Set of tasks
• 1. In the FRDM-KL82Z page below, rewrite the paragraph beginning "The FRDM-KL82ZF has been designed by NXP" as a bulleted list that keeps its main facts.
• 2. According to the FRDM-KL82Z page below, which pin should be used for AnalogOut in place of A5?
• 3. Translate this sentence from the FRDM-KL82Z page below into French: "The FRDM-KL82Z is a low cost development platform for Kinetis® KL82, KL81, and KL80 MCUs."

Excerpt to read
● ● ●

FRDM-KL82Z

The FRDM-KL82Z is a low cost development platform for Kinetis® KL82, KL81, and KL80 MCUs.

Overview

The FRDM-KL82ZF has been designed by NXP in collaboration with Mbed for prototyping all sorts of devices, especially those requiring the size and price point offered by Cortex-M0+. The board is well sized for low-power applications, thanks to its power efficient Kinetis KL82Z MCU featuring an ARM® Cortex®-M0+ core running up to 96MHz and embedding 128KB Flash, 96KB RAM. Features on FRDM-KL82Z include but not limited to QSPI flash, dual-role USB, accelerometer/magnetometer and headers for use with Bluetooth® and 2.4 GHz radio add-on modules. The Kinetis KL82Z MCU family remains fully software, hardware and development tool compatibility with other Kinetis MCU and Freedom board families. It is packaged as a development board including extension headers compatible with Arduino R3 shields and includes a built-in USB Debug and Flash Programmer.


Important Notes

Support for the following features of FRDM-KL82Z are currently in development in Mbed OS. Schedule for release is TBD.

  • QuadSPI
  • USB Device
  • Hardware cryptographic accelerators

Signal Connection Information:

  • A0 does not support AnalogIn functionality
  • PWM does not support periods of 100 ms
  • A5 does not support AnalogOut functionality (Use neighboring DAC0_OUT pin instead)


MCU Features

  • Kinetis MKL82Z128VLK7 in 80 LQFP package
  • Performance
    • 72 MHz ARM® Cortex®-M0+ core (up to 96 MHz for highspeed run)
  • Memory and memory expansion
    • 128 KB program flash memory
    • 96 KB RAM
    • 32 KB ROM with built-in boot loader
    • 32 B backup register
    • QSPI to expand program code in external high-speed serial NOR flash memory
  • System peripherals
    • Multiple low-power modes
    • Memory protection unit with multi-master protection
    • 8-channel enhanced direct memory access (eDMA) module
    • Bit manipulation engine (BME)

● ● ●

Supplied data
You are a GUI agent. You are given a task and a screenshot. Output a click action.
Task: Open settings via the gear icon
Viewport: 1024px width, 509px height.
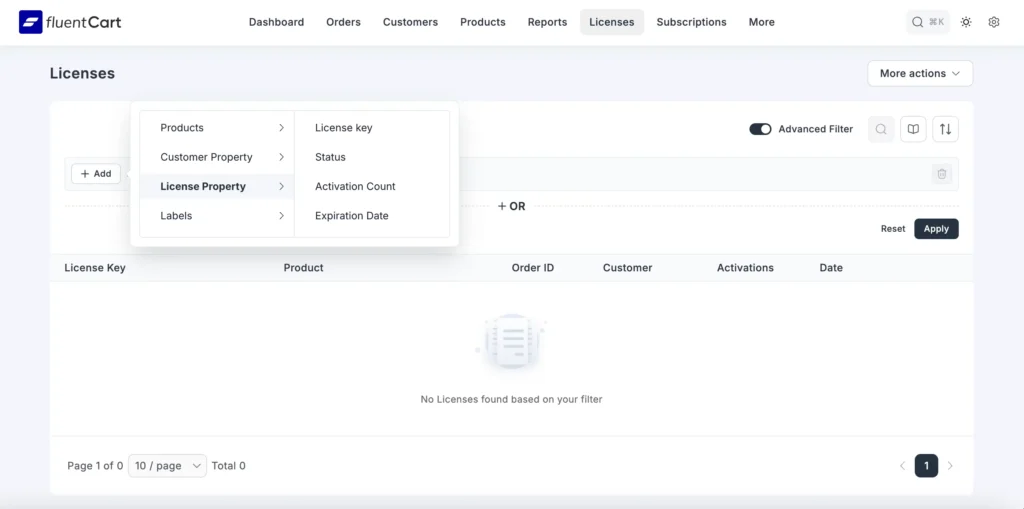coord(993,22)
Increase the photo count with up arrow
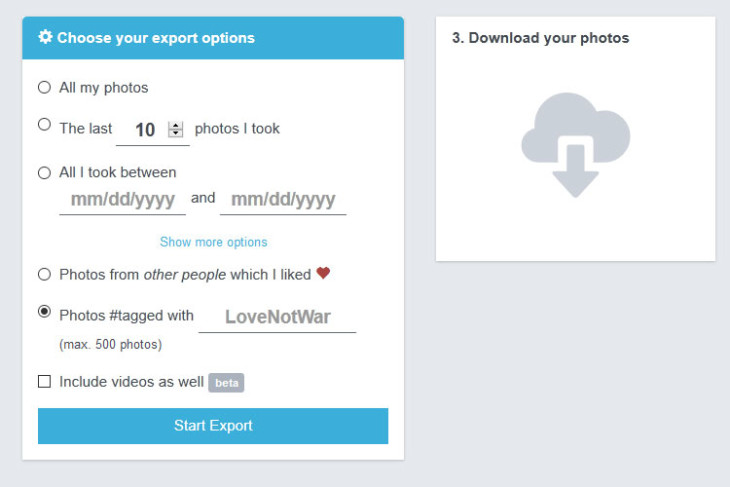This screenshot has width=730, height=487. point(176,126)
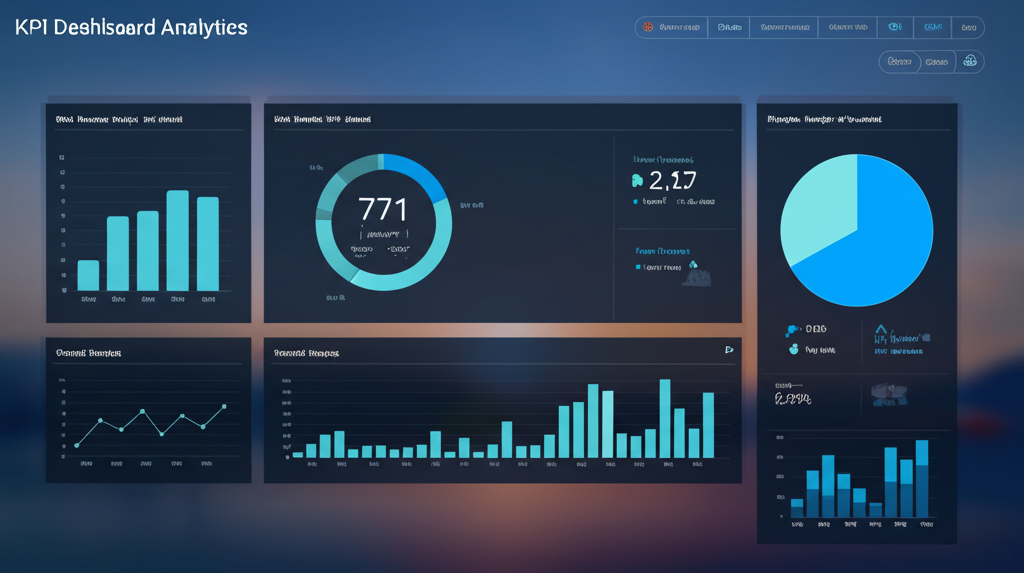Viewport: 1024px width, 573px height.
Task: Click the red globe icon in top toolbar
Action: [x=649, y=28]
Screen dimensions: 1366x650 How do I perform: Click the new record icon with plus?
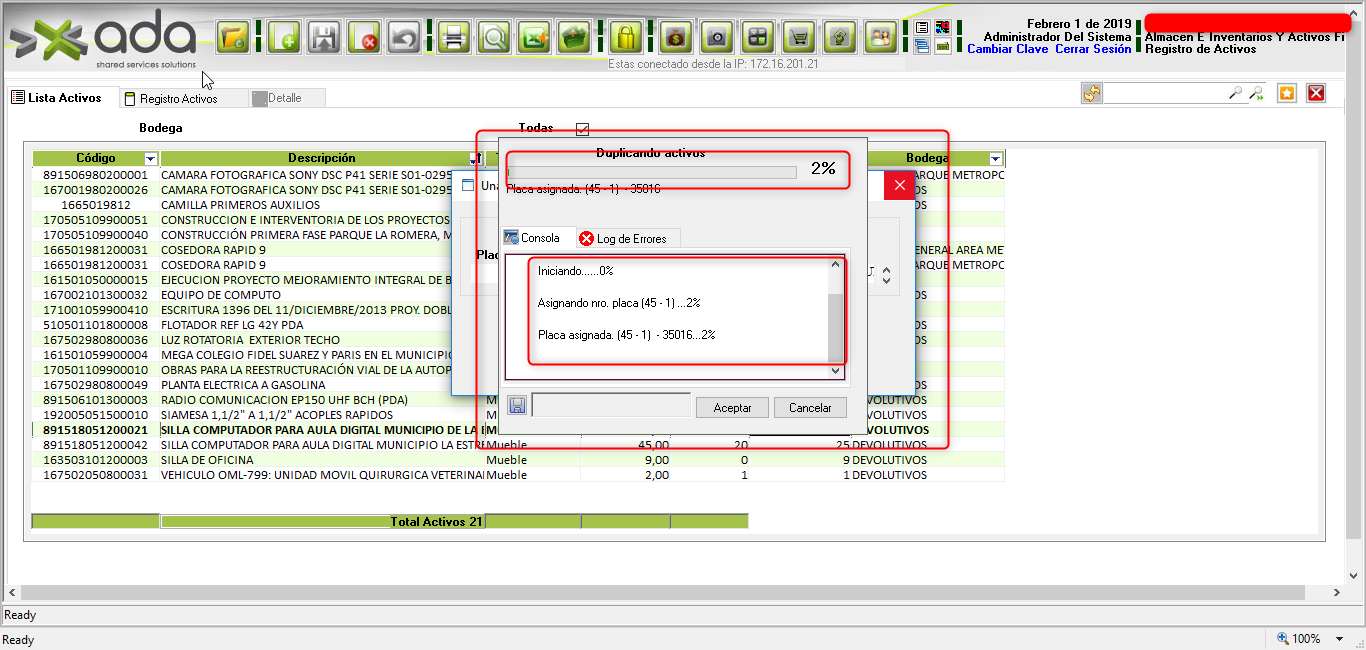click(285, 38)
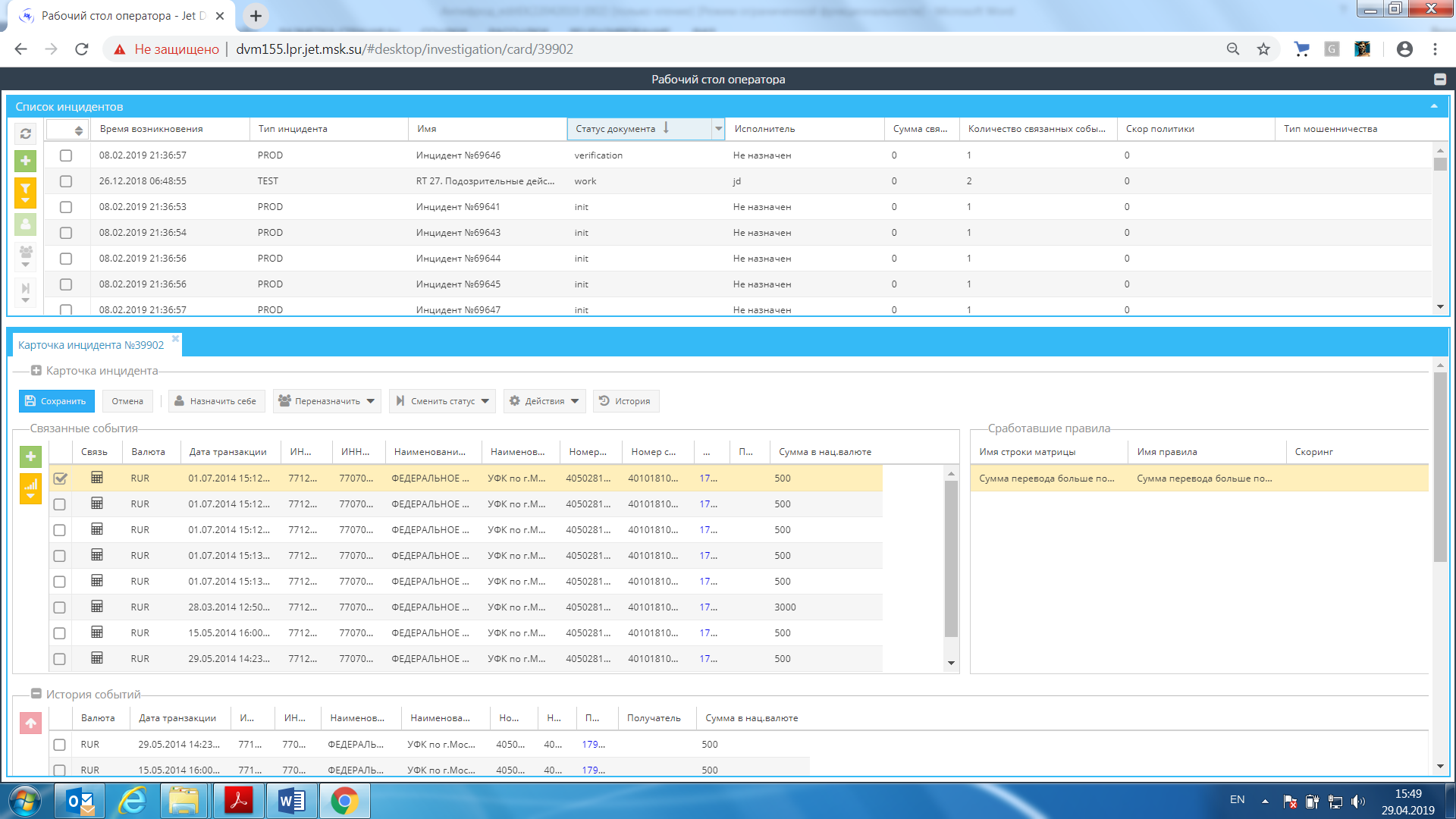Expand the Переназначить dropdown
This screenshot has height=819, width=1456.
327,401
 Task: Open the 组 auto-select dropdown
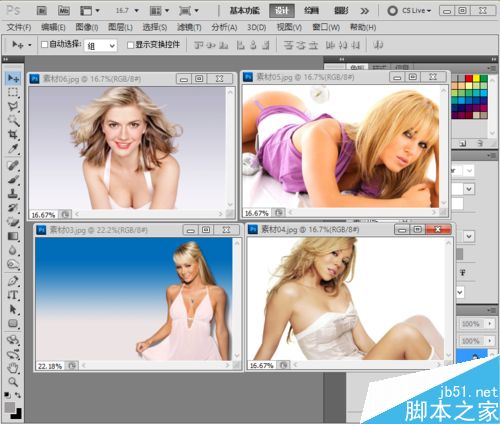click(x=101, y=45)
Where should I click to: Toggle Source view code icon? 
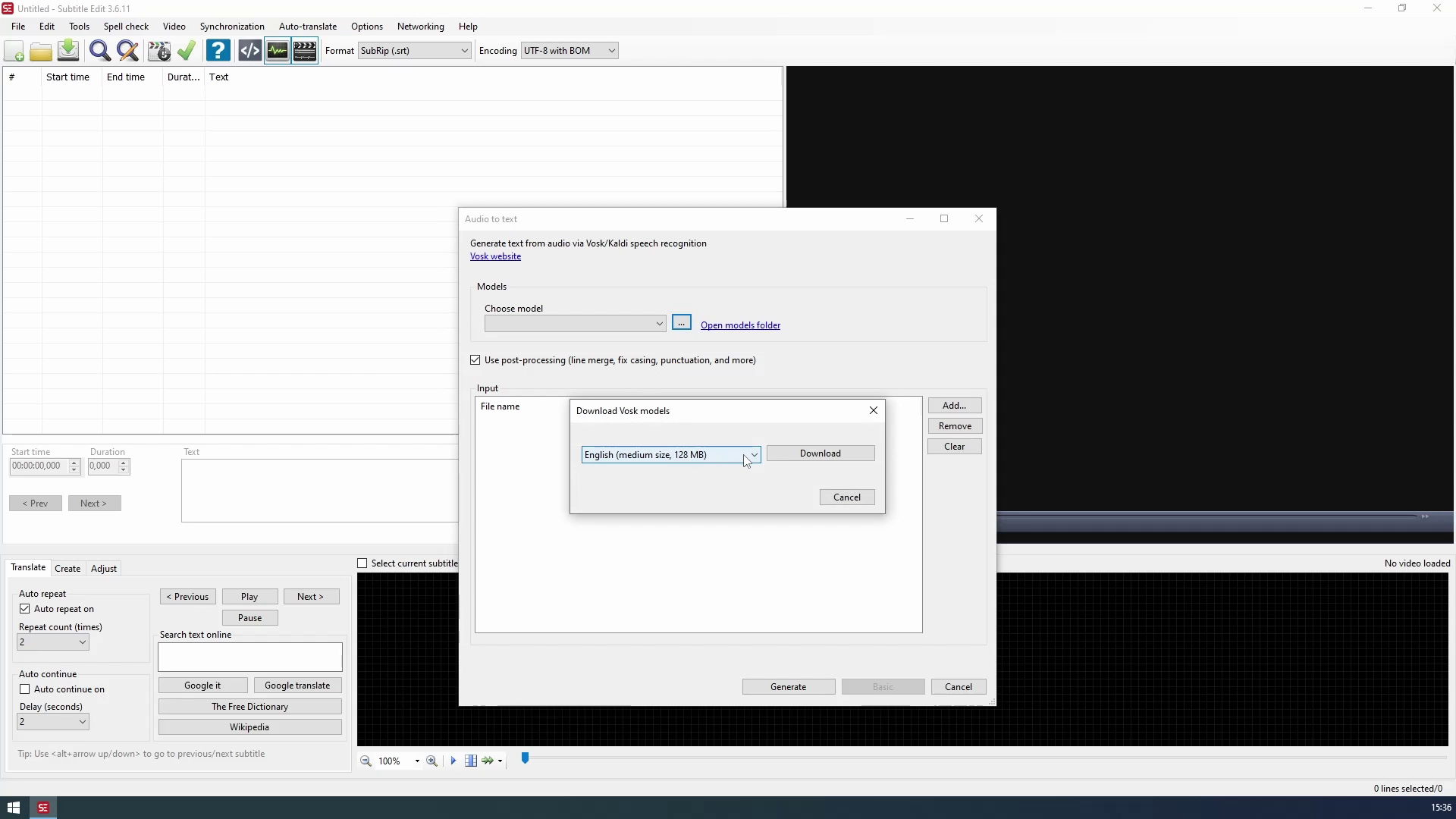click(x=249, y=51)
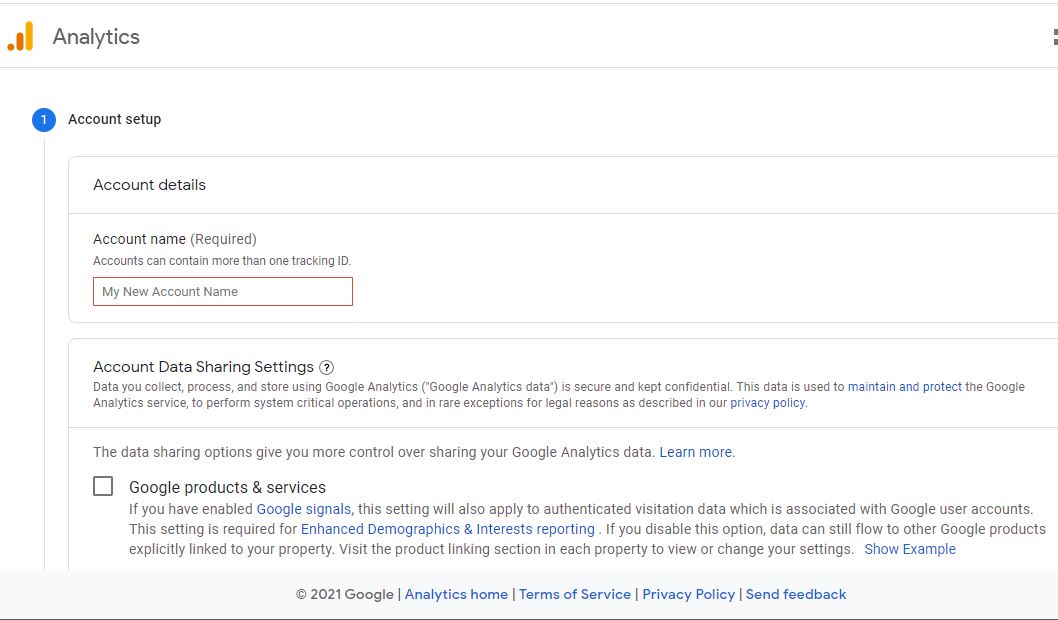
Task: Click the Analytics product name text
Action: coord(96,37)
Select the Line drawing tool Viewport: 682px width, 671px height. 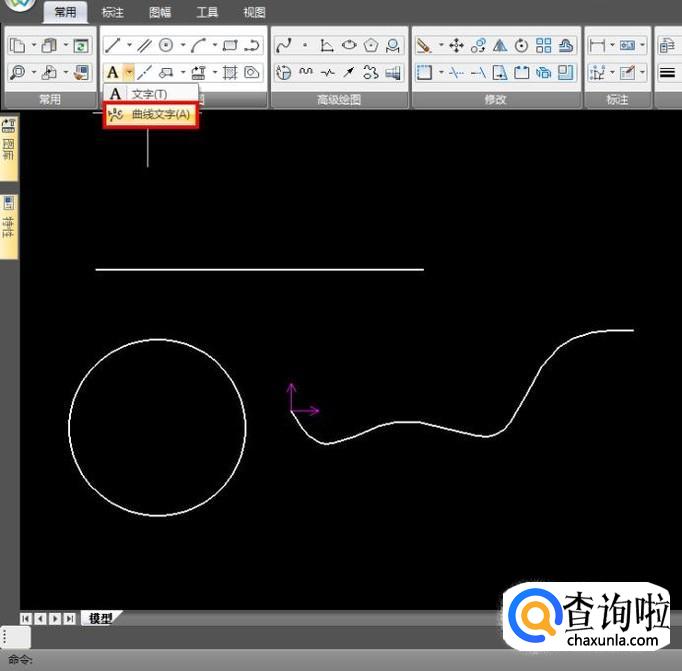click(x=113, y=46)
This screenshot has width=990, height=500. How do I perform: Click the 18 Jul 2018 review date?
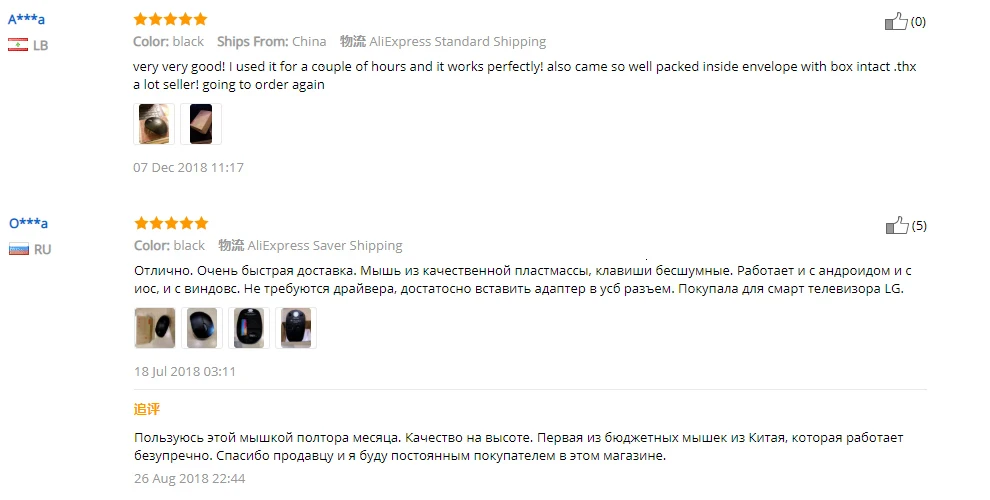pos(185,371)
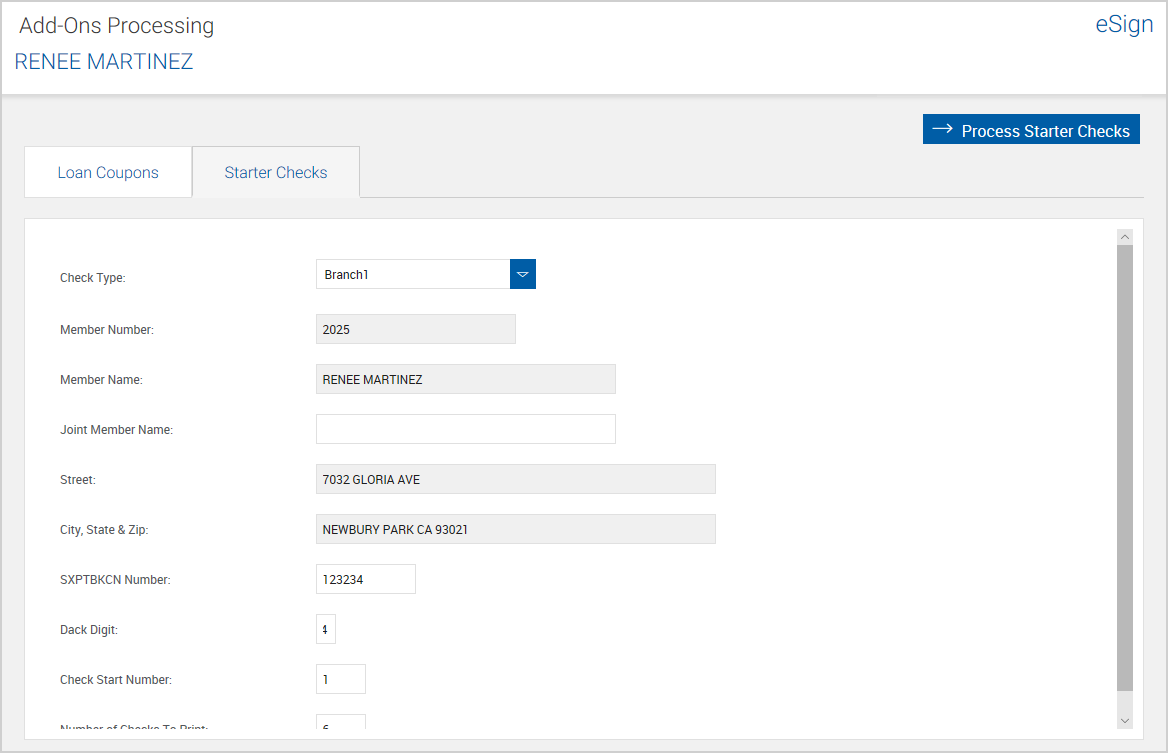The height and width of the screenshot is (753, 1168).
Task: Focus the SXPTBKCN Number input
Action: pos(365,579)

● ● ●

Task answers
• 1.
- Designed by NXP with Mbed for prototyping many kinds of devices, especially those that need the size and price point of Cortex-M0+.
- Suited to low-power applications through its power-efficient Kinetis KL82Z MCU, which has an ARM® Cortex®-M0+ core running up to 96MHz, 128KB Flash and 96KB RAM.
- Features include QSPI flash, dual-role USB, an accelerometer/magnetometer, and headers for Bluetooth® and 2.4 GHz radio add-on modules.
- The Kinetis KL82Z MCU family is fully compatible in software, hardware and development tools with other Kinetis MCU and Freedom board families.
- Packaged as a development board with extension headers compatible with Arduino R3 shields, plus a built-in USB Debug and Flash Programmer.

• 2. The neighboring DAC0_OUT pin.

• 3. La FRDM-KL82Z est une plateforme de développement à faible coût pour les MCU Kinetis® KL82, KL81 et KL80.